Re : Les Enquêtes de Bellerose

Chapitre 4: Morne journée

Ça n'était pas une bonne journée. Ni une bonne semaine d'ailleurs. Était-ce au moins un bon mois ? … peu probable. On pouvait même parler d'une année exécrable. Il y avait d'abord eu cette affaire, cette simple et terriblement commune affaire à propos des lettres disparues à la poste de Bree. Puis la simple disparition de lettres s'était muée en simple affaire de vol de lettre, non pas que ça l'enchantait mais au moins ça donnait du travail et le travail ça empêche de traîner des idées noires. Bien sûr, les simples vols avaient vite pris l'aspect de simples chantages. On sortait déjà de l'ordinaire des petites gens de Bree, mais rien de surprenant pour un vieux renard comme lui. Très vite le tintement des pièces échangées dans les ruelles mal éclairées avait donné une adresse et un nom.

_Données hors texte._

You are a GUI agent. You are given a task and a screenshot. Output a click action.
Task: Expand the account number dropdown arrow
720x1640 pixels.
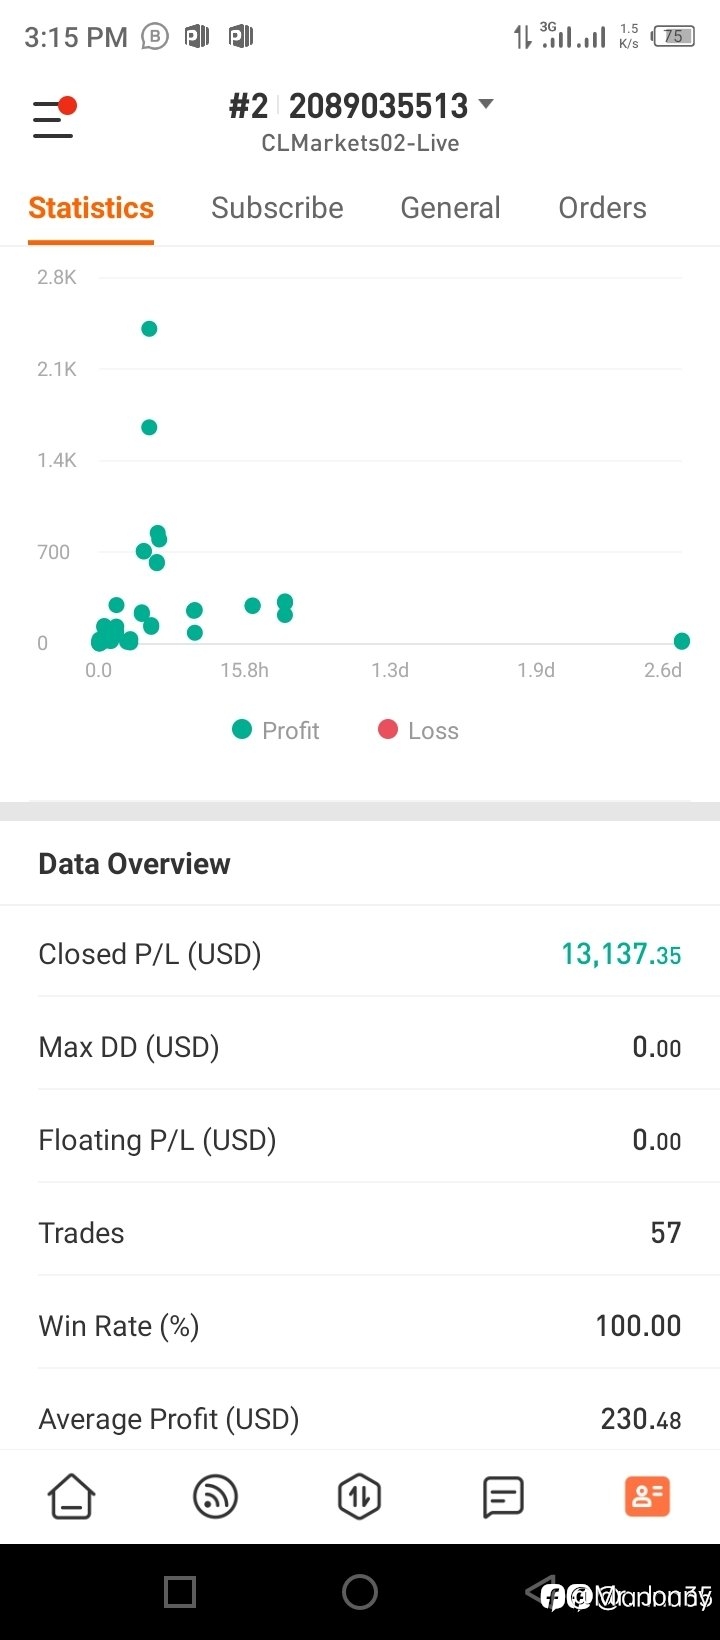click(486, 104)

Là où il aurait dû flairer le coup fourré, c'est quand la simple affaire de vol de lettres et de chantage l'avait amené dans la maison d'un notable de la ville qui ne fleurait pas du tout, et loin de là, le simple maître chanteur. « Noisetier tu es un profond crétin ».
La tête plaquée contre les barreaux d'une cellule à l'hygiène douteuse, le vieux garde du guet de Bree, « à la retraite » qu'il était, s’accablait de sobriquets peu élogieux tandis qu'un nain battait le fer entre ses deux oreilles disgracieuses. La simple affaire allait être simplement classée, il lui suffisait de déposer les preuves à l’hôtel de ville et de laisser faire le guet. Tout simplement il avait donc frappé à la porte et était rentré chez le notable.
Et oui car Noisetier était beaucoup de chose. Misanthrope, bagarreur, fataliste, dépressif ou encore philatéliste... mais « simple », aucunement. Oh il aurait pu encore s'en sortir s’il n'avait fallu compter avec son alcoolisme. Tout en exhalant une haleine avinée, il avait jugé bon de confronter le coupable à la lumière de ses preuves, seul bien entendu et sans avoir confié les dites preuves à un tiers de confiance. L'autre lui avait tendu un verre, vaincu mais bon perdant. Et il l'avait bu sans hésiter. Il s'était réveillé la bouche pâteuse, dépouillé et meurtri sur la paille de sa geôle, dernière demeure en date.

Deux jours qu'il tenait cette gueule de bois. Déjà disgracieux de nature, cela ne faisait qu'accentuer les lourdes poches qui pendaient sous ses yeux embués. Ceux-ci, couverts par des sourcils épais et broussailleux, n’arrangeaient pas l'air patibulaire que des joues grêlées et tombante donnaient à cette « Gueule » de molosse qui répondait au nom de Lambert Noisetier.

« Bougre de soiffard ! Mais qui fais donc tout ce tapage ?... »  Une vive discussion entre une voix grave et pataude, identifiée comme celle du vaillant mais peu brillant Vertilleul, et une plus fluette et guindée, qui lui était totalement inconnue, résonnait dans l'entrée et venait de réveiller le nain qui reprenait de plus belle sa besogne sur ses méninges.